I woke up the next morning with glass in my shorts, and a bad hangover. Or was it a concussion? Either way I alternated between puking and sleeping all day, barely coming to terms with what had happened little than 6 hours before. What happened...?
That night, the male-friend driver came over. He had spent the last 24 hours in jail wondering what the hell happened and if I was OK. He could hardly look me in the eyes. "What happened?" I asked. "I don't know," was his answer. I don't know what we hit. He doesn't know what we hit. The police don't know what we hit. A guard rail? Another car? A deer? God??? No answers. No one knows. The police think, according to the angle of our car and the damage, that we were hit. That another car, perhaps a drunk driver as well hit us, and never stopped.
The next morning I woke up like a zombie. I cried off and on all day. I went to Urgent Care to make sure I was fully intact and as far as they could tell I was. The effect of the trauma however was truly expressing itself through my depression. I stayed in that state most of the day, which was yesterday. I forced myself to hang out with some friends in the evening, and that really did lift my spirits and help me laugh. It also brought about discussion of "what next" and how what had happened was the most text book cliche of a life changing experience.

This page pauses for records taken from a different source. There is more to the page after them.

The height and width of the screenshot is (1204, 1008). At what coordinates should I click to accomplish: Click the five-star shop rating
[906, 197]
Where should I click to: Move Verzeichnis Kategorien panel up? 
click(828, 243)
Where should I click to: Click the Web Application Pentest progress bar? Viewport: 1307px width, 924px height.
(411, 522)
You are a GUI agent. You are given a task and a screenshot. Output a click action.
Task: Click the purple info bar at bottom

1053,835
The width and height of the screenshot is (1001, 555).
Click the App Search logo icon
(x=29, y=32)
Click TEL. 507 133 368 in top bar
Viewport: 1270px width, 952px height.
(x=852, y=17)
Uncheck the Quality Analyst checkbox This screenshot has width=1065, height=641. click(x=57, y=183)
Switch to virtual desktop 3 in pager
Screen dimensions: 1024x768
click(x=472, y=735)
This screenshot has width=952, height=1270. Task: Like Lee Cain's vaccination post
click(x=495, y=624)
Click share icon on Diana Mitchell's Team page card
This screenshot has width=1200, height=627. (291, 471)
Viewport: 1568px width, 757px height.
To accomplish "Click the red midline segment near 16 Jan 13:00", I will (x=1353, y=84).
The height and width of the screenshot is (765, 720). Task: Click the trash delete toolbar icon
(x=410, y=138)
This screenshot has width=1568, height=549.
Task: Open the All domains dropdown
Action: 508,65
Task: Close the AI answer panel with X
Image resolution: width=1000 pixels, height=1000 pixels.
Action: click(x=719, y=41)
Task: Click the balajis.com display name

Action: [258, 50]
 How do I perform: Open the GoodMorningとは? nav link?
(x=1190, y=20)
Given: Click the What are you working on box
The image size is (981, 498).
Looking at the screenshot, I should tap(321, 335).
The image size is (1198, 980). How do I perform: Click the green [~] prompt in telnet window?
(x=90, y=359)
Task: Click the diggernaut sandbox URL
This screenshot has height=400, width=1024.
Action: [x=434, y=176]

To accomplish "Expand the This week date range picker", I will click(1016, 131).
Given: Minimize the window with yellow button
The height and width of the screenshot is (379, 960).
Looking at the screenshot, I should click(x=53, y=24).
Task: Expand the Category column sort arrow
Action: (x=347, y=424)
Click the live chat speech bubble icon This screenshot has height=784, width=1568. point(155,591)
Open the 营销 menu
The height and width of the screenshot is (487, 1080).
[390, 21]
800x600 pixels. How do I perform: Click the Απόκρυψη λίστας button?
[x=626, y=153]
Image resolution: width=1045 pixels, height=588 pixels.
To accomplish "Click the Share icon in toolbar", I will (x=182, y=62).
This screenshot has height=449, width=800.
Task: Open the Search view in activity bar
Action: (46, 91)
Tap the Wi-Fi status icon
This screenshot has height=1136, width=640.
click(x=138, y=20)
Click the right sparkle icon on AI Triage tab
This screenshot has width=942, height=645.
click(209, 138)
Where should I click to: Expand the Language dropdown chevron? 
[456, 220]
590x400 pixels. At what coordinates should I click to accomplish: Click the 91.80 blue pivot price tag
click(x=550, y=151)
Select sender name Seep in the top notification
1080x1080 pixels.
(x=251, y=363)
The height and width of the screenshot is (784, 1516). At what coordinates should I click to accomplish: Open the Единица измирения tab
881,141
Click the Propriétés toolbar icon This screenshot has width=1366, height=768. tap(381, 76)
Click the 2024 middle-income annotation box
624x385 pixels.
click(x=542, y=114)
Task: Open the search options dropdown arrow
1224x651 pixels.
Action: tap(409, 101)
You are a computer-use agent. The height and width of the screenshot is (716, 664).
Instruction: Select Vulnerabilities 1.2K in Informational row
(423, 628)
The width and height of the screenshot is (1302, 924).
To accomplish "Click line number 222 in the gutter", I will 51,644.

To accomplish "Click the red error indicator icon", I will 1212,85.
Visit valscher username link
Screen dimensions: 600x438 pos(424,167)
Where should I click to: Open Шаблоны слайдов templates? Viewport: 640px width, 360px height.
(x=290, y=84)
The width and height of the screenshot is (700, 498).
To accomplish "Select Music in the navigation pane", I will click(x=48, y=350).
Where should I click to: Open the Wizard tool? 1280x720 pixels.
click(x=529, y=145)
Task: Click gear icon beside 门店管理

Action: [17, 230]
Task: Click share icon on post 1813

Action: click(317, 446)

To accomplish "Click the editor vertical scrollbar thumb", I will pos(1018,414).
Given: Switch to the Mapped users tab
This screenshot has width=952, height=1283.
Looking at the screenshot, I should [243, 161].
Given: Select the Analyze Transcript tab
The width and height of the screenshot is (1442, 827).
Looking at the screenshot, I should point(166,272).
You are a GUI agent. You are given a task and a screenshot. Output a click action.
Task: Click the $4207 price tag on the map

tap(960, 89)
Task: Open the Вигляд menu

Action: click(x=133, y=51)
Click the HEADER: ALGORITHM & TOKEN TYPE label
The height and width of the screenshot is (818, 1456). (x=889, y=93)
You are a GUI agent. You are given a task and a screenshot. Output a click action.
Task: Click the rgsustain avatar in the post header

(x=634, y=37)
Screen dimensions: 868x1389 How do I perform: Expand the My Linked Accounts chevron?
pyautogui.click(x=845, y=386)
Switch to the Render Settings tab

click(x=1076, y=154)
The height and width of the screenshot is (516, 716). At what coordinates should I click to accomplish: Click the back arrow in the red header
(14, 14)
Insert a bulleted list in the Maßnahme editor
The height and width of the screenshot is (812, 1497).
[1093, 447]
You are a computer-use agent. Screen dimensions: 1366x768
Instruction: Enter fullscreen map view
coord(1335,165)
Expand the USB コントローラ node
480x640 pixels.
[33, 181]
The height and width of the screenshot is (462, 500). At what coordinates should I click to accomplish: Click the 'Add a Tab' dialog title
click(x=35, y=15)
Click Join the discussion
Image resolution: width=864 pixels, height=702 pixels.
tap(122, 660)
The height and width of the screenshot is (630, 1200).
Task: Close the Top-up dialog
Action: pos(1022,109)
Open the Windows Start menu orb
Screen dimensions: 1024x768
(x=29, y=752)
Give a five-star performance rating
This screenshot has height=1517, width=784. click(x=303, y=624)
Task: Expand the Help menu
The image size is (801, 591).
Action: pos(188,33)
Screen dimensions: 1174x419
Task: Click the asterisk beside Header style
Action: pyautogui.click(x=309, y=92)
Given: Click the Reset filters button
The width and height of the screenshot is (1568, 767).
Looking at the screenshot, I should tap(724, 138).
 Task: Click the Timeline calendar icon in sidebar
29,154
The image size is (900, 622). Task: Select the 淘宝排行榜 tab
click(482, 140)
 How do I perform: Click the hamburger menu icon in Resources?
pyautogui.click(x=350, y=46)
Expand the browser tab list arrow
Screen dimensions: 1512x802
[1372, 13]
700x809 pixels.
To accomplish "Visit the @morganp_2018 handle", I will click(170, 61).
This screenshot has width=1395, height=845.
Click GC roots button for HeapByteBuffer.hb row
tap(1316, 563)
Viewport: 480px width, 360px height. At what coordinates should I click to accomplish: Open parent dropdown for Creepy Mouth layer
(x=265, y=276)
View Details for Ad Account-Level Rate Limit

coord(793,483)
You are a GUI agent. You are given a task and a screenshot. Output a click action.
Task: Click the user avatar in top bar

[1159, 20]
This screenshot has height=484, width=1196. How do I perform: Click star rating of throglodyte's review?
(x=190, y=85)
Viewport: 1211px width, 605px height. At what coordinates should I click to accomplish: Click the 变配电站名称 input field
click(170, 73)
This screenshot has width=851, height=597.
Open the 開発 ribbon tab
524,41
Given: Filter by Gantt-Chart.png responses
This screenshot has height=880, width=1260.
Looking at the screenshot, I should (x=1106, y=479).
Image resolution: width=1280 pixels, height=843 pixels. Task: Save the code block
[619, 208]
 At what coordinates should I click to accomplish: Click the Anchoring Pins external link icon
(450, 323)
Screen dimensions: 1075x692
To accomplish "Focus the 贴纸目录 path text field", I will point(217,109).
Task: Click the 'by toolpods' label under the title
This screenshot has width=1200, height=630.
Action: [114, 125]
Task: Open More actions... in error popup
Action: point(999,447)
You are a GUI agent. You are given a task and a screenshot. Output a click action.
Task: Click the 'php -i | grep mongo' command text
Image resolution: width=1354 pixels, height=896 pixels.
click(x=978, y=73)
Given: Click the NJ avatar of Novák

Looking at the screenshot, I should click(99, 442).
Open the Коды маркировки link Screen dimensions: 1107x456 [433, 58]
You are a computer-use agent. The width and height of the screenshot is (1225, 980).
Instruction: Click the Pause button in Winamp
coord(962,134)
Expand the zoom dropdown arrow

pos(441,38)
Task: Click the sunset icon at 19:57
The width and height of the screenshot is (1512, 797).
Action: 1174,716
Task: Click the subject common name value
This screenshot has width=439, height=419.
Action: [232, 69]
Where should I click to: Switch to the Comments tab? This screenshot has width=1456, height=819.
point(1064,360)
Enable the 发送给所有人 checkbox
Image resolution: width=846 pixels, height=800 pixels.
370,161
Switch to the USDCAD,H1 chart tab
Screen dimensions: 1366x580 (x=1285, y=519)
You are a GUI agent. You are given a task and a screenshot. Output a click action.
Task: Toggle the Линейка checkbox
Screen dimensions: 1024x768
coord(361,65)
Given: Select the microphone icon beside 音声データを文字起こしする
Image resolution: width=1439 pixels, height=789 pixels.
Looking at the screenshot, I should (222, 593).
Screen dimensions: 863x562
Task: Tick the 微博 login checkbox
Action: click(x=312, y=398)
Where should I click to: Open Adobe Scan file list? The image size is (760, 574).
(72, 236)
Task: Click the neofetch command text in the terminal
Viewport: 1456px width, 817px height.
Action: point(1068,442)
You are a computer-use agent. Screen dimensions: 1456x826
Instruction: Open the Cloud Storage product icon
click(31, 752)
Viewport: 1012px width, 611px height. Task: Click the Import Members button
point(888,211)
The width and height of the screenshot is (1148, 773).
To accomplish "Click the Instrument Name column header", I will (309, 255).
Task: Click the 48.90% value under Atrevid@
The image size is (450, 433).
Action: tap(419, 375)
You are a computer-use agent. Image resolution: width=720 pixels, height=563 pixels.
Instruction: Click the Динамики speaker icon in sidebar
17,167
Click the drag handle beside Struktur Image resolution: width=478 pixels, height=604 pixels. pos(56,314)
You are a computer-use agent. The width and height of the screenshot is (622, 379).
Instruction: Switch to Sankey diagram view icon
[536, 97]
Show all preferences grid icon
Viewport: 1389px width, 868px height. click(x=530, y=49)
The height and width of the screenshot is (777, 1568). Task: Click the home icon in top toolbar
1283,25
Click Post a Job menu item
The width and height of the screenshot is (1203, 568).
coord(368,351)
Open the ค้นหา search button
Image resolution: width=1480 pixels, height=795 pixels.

That brings me to today. 3 days after a serious accident i've heard that your injuries should feel worse. Mine feel better. I also feel clear that my life is very very valuable to me. I thought that I valued my life, in the way that anyone who hasn't come close to loosing it has valued their life maybe. I feel clear that there is a tremendous amount of momentum behind me propelling me into forward motion. I feel clear that now is the time to ride that momentum and change and shift into where and what I am on the verge of becoming...which is me...the same me that has always been...but more me than has ever been. It is time to have value in my work life and I feel that a shift is happening there. But it isn't that I am giving all of my power to this event and to this force. I am feeling my own power. My power to take responsibility and make this life what I want. It feels as though I have no other choice at this point, like there is no going back to wherever back was. I cannot shrink into the same stifling habits any longer. It's time to put in work and really show up. I'm not getting run over this time, or anytime. I'm here. I'm really here.